櫻達は顔を見合わせると、その後に続き船倉へと降りて行く。荷を積むスペースの上に更に一階層在るその場所に左右2つずつ、4つの扉が有り、その中の一室の前で止まったウラコンは小さくその扉を指差して見せた。
「ここ…使え。俺達、ここ。」
そう言って斜向かいの扉を指差し、そのまま再び甲板へと上がって行ってしまった。
「…まぁ、最低限のコミュニケーションは取れるみたいだね…。」
呆れながら、案内された部屋の扉を開け中へ入る。するとその中にはベッドが2つ用意してあり、その間に小さいながらもしっかりと固定されたテーブルも有る客室のようであった。

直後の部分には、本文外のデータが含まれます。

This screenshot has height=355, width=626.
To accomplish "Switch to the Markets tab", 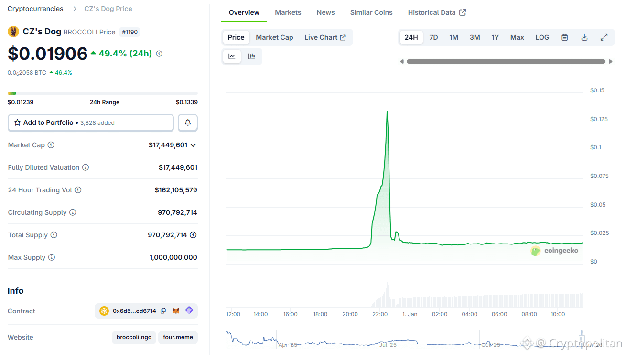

「何だい、あれだけ期待するなと言っておいて…随分謙虚な男だねぇ。」
ベッドの傍には丸い窓も並び外の景色を見る事も出来る。櫻はベッドへ腰を下ろすと窓から外を覗いた。すると丁度その時、船がググッと揺れたかと思うと港を離れ始めた。
「お、いよいよ出発か。」
「カムナル島を出発した時の事を思い出すね~。」
櫻に身を寄せるアスティアも懐かしむように窓越しに外へ目を向けた。一つの丸いガラス窓に櫻とアスティア、二人だけが寄り添うように映る。

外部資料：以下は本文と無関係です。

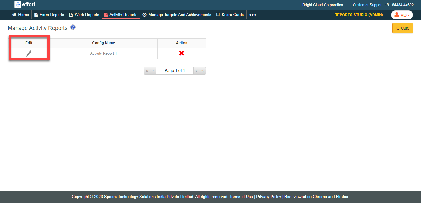Switch to Form Reports tab
The width and height of the screenshot is (421, 203).
click(49, 15)
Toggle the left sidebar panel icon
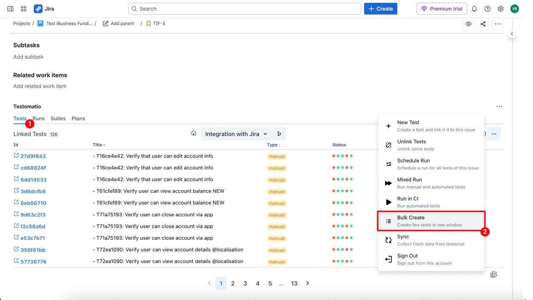Screen dimensions: 533x300 10,9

「あの時は外なんて見てる余裕の無い天気だったがね。」
カタリナがツッコミを入れると櫻とアスティアもアハハと笑う。
「私は船に乗るのは初めてです。何か留意する点等はあるのでしょうか?」
命が首を傾げると、カタリナはその肩を抱いてベッドへ腰掛けた。
「そうだねぇ、海の上で気を付ける事は、先ず船乗りの言う事は聞く事。後は下手に立ち惚けてないで、座ってるか何かに掴まってるかする事かな。」
「な、成程…。」
無遠慮に身体を密着させるカタリナに、命は何処か複雑な表情を浮かべるのだった。
「さて、折角天気の良い昼間の海だ。あたしはちょいと甲板に出て景色を眺めて来るが、お前さん達はどうする?」
「ボクも行くよ!」
「アタイも部屋に閉じ篭ってるのは暇だし、付き合うよ。」
「私もご一緒させて頂きます。」
こうして部屋を出た一行は甲板へと上がると、日の光の眩しい海原を見渡す。波は穏やかで髪を靡かせる海風も寒すぎず心地良い。
「あ、サクラ様!魚だ!魚が居るよ!」
縁に手を掛けアスティアが楽し気に海の中を指差すと、そこには確かに小魚の群れと思われる無数の影が泳ぐ姿が見えた。
「おー、他の海に逃げてた魚達が戻って来たのか。魚達にとってはこれからも生存競争は厳しいだろうが、これでやっと町の不漁も解消されるかね…痛い目に遭っただけの甲斐が有ったってもんだ。」
オーシンの町を振り返り、漁師達や食堂の女将、町の人々の姿を思い浮かべ櫻は微笑んだ。
これで憂い無く次の町へ向かえると胸を撫で下ろす櫻達。しかし船倉に積まれた荷物の中、怪しい音を立てる荷箱が在る事を誰一人気付く者は居なかった。